### Data for processing
"""

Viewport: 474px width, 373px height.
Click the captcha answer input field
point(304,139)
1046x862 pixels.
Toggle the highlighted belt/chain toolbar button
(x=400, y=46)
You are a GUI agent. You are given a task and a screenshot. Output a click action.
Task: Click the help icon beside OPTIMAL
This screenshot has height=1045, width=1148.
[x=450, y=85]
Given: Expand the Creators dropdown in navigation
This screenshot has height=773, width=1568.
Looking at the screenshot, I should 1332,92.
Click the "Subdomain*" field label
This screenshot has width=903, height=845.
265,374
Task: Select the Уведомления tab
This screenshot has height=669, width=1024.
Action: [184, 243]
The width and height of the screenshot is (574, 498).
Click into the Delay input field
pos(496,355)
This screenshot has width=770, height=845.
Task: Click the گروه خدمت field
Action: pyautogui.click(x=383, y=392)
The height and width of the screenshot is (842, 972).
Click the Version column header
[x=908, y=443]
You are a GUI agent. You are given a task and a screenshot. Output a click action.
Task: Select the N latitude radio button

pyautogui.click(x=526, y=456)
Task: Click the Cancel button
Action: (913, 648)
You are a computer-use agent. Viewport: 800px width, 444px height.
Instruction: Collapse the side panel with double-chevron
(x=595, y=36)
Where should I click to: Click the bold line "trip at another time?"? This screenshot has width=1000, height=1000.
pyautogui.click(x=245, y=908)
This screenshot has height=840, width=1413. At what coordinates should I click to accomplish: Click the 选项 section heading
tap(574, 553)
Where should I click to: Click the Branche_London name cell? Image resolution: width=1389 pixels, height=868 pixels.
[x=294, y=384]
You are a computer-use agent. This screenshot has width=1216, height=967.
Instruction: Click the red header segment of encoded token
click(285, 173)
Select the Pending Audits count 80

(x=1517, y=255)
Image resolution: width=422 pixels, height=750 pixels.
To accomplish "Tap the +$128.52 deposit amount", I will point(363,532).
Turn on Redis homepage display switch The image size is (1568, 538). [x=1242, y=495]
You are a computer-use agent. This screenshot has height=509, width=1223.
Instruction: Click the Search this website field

"""

### Work request
In the listing above, locate the line containing "Task: Select the N latitude radio button" and the line containing "Image resolution: width=422", then transcribe both and every line between them verbatim.

### Result below
Task: Select the N latitude radio button

pyautogui.click(x=526, y=456)
Task: Click the Cancel button
Action: (913, 648)
You are a computer-use agent. Viewport: 800px width, 444px height.
Instruction: Collapse the side panel with double-chevron
(x=595, y=36)
Where should I click to: Click the bold line "trip at another time?"? This screenshot has width=1000, height=1000.
pyautogui.click(x=245, y=908)
This screenshot has height=840, width=1413. At what coordinates should I click to accomplish: Click the 选项 section heading
tap(574, 553)
Where should I click to: Click the Branche_London name cell? Image resolution: width=1389 pixels, height=868 pixels.
[x=294, y=384]
You are a computer-use agent. This screenshot has width=1216, height=967.
Instruction: Click the red header segment of encoded token
click(285, 173)
Select the Pending Audits count 80

(x=1517, y=255)
Image resolution: width=422 pixels, height=750 pixels.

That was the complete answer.